Register a FIDO2/U2F Security Key

  1. Log in to the web UI at https://pad.metacircular.net with password.
  2. Navigate to /keys.
  3. Enter a name for the key (e.g., "YubiKey 5").
  4. Click "Register" and touch the key when prompted.

4. Alerting

No automated alerting is configured.

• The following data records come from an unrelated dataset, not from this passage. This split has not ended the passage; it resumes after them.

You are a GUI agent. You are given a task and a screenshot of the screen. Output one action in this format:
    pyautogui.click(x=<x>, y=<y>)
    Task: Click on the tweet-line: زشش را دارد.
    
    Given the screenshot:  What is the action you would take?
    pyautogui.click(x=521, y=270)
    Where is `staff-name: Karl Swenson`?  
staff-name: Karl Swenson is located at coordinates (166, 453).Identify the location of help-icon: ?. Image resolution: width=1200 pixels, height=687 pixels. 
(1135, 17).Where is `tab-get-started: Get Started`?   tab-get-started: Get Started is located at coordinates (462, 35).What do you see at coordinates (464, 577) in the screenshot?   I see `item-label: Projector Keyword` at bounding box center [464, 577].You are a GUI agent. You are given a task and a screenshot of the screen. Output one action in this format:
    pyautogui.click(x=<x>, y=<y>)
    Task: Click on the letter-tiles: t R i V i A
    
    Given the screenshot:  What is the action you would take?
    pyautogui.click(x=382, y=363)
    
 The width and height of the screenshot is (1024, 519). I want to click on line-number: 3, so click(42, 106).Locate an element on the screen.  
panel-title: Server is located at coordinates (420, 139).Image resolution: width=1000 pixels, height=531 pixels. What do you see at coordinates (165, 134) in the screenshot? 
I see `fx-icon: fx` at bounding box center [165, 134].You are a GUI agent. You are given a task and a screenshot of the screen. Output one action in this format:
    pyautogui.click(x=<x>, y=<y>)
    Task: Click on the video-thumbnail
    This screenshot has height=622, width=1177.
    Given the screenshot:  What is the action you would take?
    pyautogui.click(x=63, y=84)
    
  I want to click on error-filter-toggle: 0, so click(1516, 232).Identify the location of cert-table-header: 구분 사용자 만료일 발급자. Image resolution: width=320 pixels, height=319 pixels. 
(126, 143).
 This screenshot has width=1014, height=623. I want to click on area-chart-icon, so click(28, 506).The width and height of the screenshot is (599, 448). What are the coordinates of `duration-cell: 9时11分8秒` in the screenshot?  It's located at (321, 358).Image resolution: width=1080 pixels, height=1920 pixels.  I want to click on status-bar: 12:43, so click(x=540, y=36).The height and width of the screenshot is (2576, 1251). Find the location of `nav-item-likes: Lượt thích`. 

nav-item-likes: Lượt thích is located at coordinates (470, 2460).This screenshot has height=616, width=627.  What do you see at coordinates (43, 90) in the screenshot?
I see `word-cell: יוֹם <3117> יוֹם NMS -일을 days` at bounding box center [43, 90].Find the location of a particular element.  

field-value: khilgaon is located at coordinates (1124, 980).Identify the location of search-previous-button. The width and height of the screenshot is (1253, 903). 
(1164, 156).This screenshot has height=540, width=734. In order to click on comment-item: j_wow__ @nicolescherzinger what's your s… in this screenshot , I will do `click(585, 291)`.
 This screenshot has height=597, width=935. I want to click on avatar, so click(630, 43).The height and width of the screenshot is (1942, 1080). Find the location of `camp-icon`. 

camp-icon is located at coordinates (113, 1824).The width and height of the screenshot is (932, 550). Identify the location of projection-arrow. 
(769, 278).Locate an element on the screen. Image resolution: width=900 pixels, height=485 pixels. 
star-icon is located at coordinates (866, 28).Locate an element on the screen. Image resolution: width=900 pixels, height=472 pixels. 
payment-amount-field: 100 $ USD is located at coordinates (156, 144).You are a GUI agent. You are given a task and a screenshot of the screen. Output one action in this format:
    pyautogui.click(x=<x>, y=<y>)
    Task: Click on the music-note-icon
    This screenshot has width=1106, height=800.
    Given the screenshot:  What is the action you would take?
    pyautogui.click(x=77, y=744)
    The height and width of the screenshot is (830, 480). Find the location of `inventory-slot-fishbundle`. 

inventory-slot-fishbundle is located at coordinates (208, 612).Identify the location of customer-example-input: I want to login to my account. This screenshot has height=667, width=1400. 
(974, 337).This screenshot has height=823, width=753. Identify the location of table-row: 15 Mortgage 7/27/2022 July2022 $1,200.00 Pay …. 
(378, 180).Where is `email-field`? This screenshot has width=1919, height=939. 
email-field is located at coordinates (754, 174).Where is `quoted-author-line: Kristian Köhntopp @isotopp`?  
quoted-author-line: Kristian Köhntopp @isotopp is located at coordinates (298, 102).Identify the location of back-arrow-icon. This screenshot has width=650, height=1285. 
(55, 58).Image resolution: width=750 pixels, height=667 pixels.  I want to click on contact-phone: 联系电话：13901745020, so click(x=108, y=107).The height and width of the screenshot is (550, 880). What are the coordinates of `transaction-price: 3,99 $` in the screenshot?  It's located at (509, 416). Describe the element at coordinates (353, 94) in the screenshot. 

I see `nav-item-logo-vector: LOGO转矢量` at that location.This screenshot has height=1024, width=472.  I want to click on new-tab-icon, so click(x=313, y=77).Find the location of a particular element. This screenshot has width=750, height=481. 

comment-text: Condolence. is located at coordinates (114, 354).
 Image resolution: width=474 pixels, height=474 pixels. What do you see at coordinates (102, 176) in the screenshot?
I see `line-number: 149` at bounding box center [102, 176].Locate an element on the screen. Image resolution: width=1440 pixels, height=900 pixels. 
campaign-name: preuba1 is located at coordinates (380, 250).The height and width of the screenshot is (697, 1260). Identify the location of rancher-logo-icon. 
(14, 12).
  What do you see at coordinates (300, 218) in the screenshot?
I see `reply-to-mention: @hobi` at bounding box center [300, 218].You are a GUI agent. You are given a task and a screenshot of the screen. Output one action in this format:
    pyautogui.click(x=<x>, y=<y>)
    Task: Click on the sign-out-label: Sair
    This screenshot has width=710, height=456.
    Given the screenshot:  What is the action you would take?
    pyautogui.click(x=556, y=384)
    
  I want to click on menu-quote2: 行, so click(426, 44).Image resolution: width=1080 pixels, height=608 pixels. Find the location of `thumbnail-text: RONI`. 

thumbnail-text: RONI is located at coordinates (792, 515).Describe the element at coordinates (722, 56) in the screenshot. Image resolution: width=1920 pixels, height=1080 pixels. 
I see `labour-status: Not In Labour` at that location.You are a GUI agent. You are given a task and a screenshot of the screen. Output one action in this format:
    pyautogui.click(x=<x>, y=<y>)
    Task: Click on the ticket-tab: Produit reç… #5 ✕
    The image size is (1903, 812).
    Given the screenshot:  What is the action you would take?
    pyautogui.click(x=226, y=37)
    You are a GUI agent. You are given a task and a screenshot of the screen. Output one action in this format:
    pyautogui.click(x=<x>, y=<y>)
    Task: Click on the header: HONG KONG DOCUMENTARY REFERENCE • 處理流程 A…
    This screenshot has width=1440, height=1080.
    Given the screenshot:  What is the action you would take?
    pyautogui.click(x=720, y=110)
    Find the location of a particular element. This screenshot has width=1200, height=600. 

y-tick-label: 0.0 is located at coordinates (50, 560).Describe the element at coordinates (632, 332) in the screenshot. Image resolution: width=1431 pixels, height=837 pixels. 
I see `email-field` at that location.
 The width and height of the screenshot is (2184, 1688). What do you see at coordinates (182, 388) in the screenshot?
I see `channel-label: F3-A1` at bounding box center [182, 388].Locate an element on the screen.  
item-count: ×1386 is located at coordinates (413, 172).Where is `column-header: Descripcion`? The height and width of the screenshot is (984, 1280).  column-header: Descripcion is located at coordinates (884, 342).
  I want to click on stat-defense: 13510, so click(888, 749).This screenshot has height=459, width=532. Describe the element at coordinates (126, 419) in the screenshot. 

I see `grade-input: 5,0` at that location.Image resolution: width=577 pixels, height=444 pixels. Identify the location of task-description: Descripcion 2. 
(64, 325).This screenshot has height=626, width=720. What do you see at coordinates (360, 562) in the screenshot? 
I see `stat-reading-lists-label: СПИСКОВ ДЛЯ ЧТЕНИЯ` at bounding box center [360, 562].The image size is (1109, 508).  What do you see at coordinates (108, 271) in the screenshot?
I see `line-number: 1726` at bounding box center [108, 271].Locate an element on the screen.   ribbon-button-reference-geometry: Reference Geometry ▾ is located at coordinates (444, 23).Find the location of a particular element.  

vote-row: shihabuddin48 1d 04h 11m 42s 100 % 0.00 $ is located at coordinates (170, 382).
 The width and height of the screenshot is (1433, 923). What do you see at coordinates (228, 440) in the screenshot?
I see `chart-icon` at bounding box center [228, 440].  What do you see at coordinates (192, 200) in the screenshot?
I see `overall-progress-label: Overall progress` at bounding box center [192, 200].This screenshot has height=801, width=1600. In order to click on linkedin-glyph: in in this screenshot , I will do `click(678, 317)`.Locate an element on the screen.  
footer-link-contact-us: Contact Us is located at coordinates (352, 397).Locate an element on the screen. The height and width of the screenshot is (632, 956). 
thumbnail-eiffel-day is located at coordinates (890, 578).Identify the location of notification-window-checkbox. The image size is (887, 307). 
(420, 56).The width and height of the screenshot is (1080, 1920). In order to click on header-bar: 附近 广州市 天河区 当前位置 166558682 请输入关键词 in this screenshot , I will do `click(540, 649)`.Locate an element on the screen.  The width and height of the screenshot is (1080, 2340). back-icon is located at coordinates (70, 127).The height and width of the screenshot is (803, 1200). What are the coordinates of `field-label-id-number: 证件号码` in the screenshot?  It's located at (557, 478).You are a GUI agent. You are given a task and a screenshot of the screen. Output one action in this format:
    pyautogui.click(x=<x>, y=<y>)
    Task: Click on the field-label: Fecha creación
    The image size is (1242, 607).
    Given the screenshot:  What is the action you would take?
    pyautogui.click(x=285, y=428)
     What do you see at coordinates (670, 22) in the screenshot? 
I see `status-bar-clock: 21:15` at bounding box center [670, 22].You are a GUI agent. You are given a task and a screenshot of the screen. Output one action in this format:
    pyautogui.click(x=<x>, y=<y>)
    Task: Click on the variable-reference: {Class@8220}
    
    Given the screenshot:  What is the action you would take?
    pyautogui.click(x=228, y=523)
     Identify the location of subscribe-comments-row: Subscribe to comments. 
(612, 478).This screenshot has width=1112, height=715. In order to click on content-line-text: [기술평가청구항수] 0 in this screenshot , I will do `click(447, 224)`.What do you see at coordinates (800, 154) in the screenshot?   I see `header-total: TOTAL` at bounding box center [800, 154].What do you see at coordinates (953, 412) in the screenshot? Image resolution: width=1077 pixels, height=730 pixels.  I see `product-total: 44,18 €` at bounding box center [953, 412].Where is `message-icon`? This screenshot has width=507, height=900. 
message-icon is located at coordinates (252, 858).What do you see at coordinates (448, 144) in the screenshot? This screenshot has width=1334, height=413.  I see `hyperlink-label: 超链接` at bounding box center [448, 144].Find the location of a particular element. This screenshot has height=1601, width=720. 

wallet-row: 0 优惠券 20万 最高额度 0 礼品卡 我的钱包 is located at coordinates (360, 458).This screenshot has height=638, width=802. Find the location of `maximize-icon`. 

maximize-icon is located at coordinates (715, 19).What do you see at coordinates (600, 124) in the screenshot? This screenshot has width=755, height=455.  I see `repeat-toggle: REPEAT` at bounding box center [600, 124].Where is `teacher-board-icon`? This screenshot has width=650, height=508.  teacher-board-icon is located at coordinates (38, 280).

Monitor via:

  • docker ps | grep eng-pad-server — container health
  • docker logs eng-pad-server --since 1h 2>&1 | grep ERROR — errors
  • Backup age: ls -lt /srv/eng-pad-server/backups/ | head

5. Incident Procedures

Service Won't Start

  1. Check logs:
    docker logs eng-pad-server --tail 50
    
  2. Common causes:
    • Config file missing or invalid → fix /srv/eng-pad-server/eng-pad-server.toml
    • TLS cert/key missing → re-copy from Let's Encrypt (see Renew TLS above)
    • Port already in use → ss -tlnp | grep -E '8443|9443|8090'
    • Database locked → check for zombie processes: fuser /srv/eng-pad-server/eng-pad-server.db

Database Corruption

  1. Stop the container:
    docker stop eng-pad-server
    
  2. Check integrity:
    sqlite3 /srv/eng-pad-server/eng-pad-server.db "PRAGMA integrity_check"
    
  3. If corrupted, restore from backup:
    cp /srv/eng-pad-server/backups/eng-pad-server-LATEST.db /srv/eng-pad-server/eng-pad-server.db
    
  4. Restart:
    docker start eng-pad-server
    

Certificate Expiry

  1. Check expiry:
    openssl x509 -in /srv/eng-pad-server/certs/fullchain.pem -noout -dates
    
  2. Renew via certbot (see "Renew TLS Certificates" above).
  3. Restart the container (picks up new certs on start).

Disk Full

  1. Check disk usage:
    df -h /srv/eng-pad-server/
    du -sh /srv/eng-pad-server/*
    
  2. Prune old backups:
    ls -t /srv/eng-pad-server/backups/ | tail -n +8 | xargs -I{} rm /srv/eng-pad-server/backups/{}
    
  3. Compact the database:
    sqlite3 /srv/eng-pad-server/eng-pad-server.db "VACUUM"
    

Sync Fails from Android App

  1. Verify the app has the correct server URL (pad.metacircular.net:9443).
  2. Use "Test Connection" in the app's sync settings for a specific error.
  3. Check gRPC port is open: ss -tlnp | grep 9443
  4. Check firewall: sudo ufw status | grep 9443 (must be ALLOW).
  5. Check TLS cert is valid: openssl x509 -in /srv/eng-pad-server/certs/fullchain.pem -noout -dates
  6. Check server logs for auth failures: docker logs eng-pad-server 2>&1 | grep -i error

6. Escalation

If the runbook doesn't resolve the issue:

  1. Check ARCHITECTURE.md for system design context.
  2. Check AUDIT.md for known security considerations.
  3. Review recent commits for changes that may have introduced the issue.